I do think people should take into account when deciding what to do that provoking the super PACs is risky, and should think carefully before doing it. But often I expect it will be the right choice and the blowback will be well worth it.
If people in the safety community refuse to stand up to them, then they super PACs will get what they want anyway and the safety community won’t even put up a fight.
Ultimately I think the AI safety community is an earnest, scrupulous group of people fighting for an extremely important cause. I hope we continue to hold ourselves to high standards for integrity and honor, and as long as we do, I will be proud to be part of this community no matter what the super PACs say.
They haven’t taken any anti-safety actions yet as far as I know (they’re still new). The picture they paint of themselves isn’t opposed to safety, and while I feel confident they will take actions I consider opposed to safety, I don’t like maligning people before they’ve actually taken actions worthy of condemnation.
I think it’s really healthy to ask yourself if you’re upholding your principles and acting ethically. But I find it a little suspicious how responsive some of these attitudes can be to bad press, where people often start tripping over themselves to distance themselves from whatever the journalist happened to dislike. If you’ve ever done this, consider asking yourself before you take any action how you’d feel if the fact that you took that action was on the front page of the papers. If you’d feel like you could hold your head up high, do it. Otherwise don’t. And then if you do end up on the front page of the papers, hold your head up high!
To a point. They won’t do things that would make them go out of business, but they might spend many millions of dollars on the practices you want them to adopt.
Tactically, that is. In many cases I’m glad the executives can be held responsible in this way and I think their changed behavior is better for the world.

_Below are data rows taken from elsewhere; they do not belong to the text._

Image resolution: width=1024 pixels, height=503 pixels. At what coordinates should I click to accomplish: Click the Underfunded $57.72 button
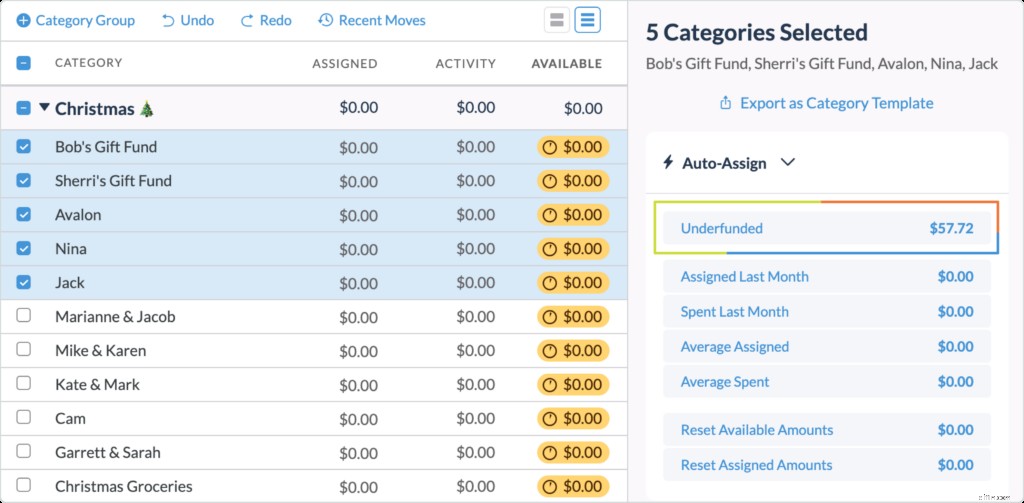point(826,228)
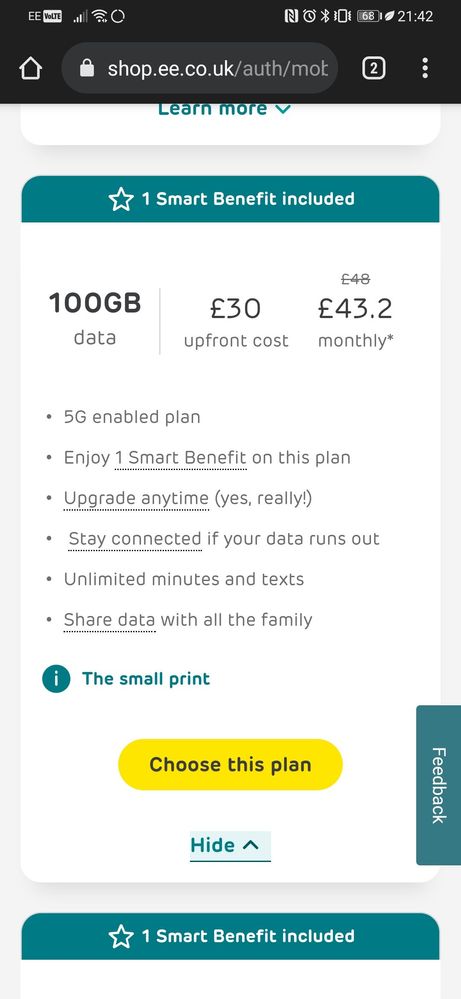Viewport: 461px width, 999px height.
Task: Tap the Upgrade anytime link
Action: pyautogui.click(x=136, y=499)
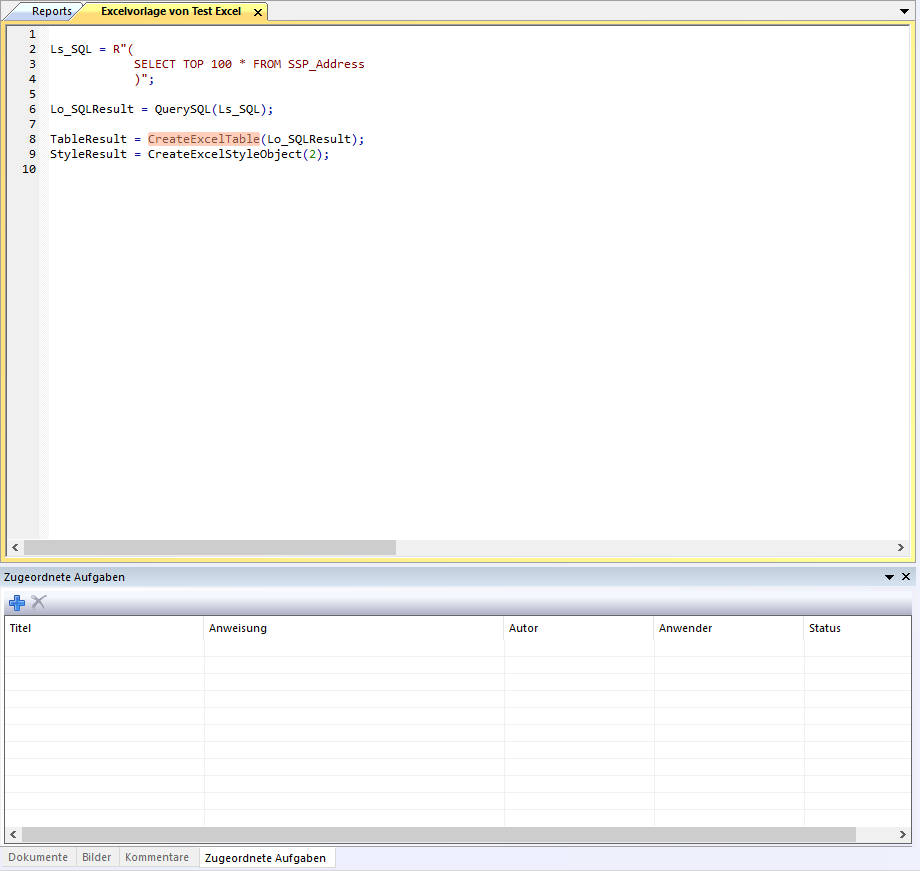Click the delete task icon

pos(38,602)
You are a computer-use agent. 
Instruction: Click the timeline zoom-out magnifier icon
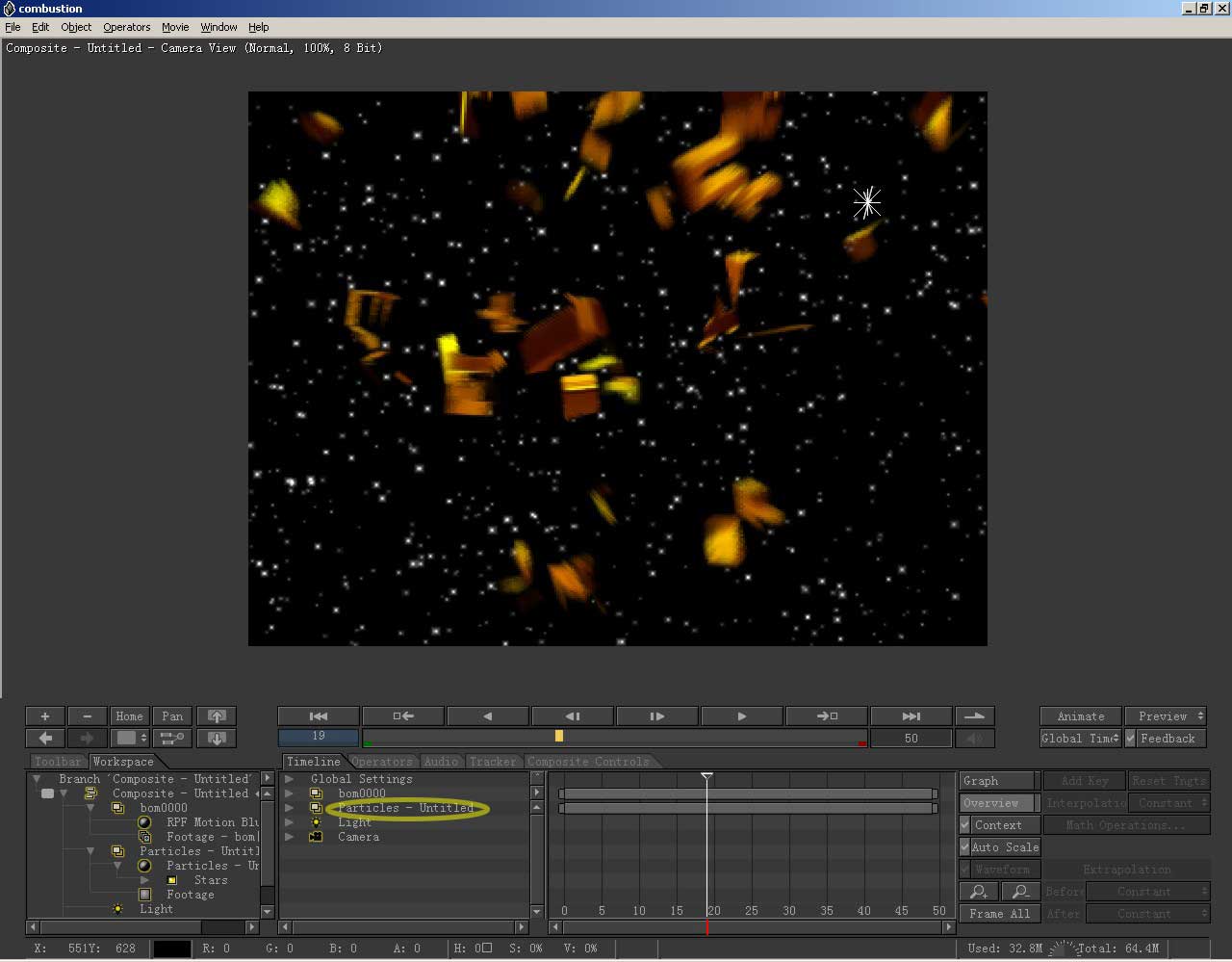[x=1020, y=892]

I do wish this was the case, but as I have written many times in the past, I just don’t think this is an accurate characterization. See e.g.: https://www.lesswrong.com/posts/wn5jTrtKkhspshA4c/michaeldickens-s-shortform?commentId=zoBMvdMAwpjTEY4st
I don’t think the AI safety community has particularly much integrity or honor. I would like to make there be something in the space that has those attributes, but please don’t claim valor we/you don’t have!
For context, how would you rank the AI safety community w.r.t. integrity and honor, compared to the following groups:
1. AGI companies
2. Mainstream political parties (the organizations, not the voters, so e.g. the politicians and their staff)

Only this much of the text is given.